··· INPUT DATA ···
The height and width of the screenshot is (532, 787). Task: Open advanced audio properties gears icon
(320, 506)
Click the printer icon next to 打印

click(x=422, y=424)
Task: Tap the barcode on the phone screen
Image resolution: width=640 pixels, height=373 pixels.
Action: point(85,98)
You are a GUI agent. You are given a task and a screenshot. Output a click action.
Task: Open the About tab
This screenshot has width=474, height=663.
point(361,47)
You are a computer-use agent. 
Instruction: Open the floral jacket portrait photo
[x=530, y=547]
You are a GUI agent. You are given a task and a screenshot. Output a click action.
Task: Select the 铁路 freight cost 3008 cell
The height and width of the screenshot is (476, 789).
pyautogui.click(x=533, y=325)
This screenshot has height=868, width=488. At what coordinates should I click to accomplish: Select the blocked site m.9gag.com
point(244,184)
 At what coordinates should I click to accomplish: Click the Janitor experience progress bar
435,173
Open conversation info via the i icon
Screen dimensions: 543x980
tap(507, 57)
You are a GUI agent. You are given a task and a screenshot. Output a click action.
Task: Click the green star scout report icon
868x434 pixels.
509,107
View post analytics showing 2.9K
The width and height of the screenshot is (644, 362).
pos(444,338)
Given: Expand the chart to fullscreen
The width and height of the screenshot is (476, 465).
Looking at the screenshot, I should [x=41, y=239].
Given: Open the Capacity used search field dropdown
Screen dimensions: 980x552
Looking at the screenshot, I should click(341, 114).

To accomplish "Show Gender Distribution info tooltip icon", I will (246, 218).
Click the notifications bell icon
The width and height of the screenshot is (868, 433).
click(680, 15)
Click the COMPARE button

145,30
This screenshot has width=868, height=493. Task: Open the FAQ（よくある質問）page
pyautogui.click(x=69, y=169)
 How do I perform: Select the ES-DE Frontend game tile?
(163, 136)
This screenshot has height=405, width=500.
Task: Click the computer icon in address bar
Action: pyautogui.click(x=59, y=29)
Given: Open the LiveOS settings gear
···
■ WORK ITEM
Lines from the one containing "The height and width of the screenshot is (476, 789)." through the last line of the records, restated word for word: that is the whole response.

■ TASK SOLUTION
The height and width of the screenshot is (476, 789).
pyautogui.click(x=533, y=325)
This screenshot has height=868, width=488. At what coordinates should I click to accomplish: Select the blocked site m.9gag.com
point(244,184)
 At what coordinates should I click to accomplish: Click the Janitor experience progress bar
435,173
Open conversation info via the i icon
Screen dimensions: 543x980
tap(507, 57)
You are a GUI agent. You are given a task and a screenshot. Output a click action.
Task: Click the green star scout report icon
868x434 pixels.
509,107
View post analytics showing 2.9K
The width and height of the screenshot is (644, 362).
pos(444,338)
Given: Expand the chart to fullscreen
The width and height of the screenshot is (476, 465).
Looking at the screenshot, I should [x=41, y=239].
Given: Open the Capacity used search field dropdown
Screen dimensions: 980x552
Looking at the screenshot, I should click(341, 114).

To accomplish "Show Gender Distribution info tooltip icon", I will (246, 218).
Click the notifications bell icon
The width and height of the screenshot is (868, 433).
click(680, 15)
Click the COMPARE button

145,30
This screenshot has width=868, height=493. Task: Open the FAQ（よくある質問）page
pyautogui.click(x=69, y=169)
 How do I perform: Select the ES-DE Frontend game tile?
(163, 136)
This screenshot has height=405, width=500.
Task: Click the computer icon in address bar
Action: pyautogui.click(x=59, y=29)
Given: Open the LiveOS settings gear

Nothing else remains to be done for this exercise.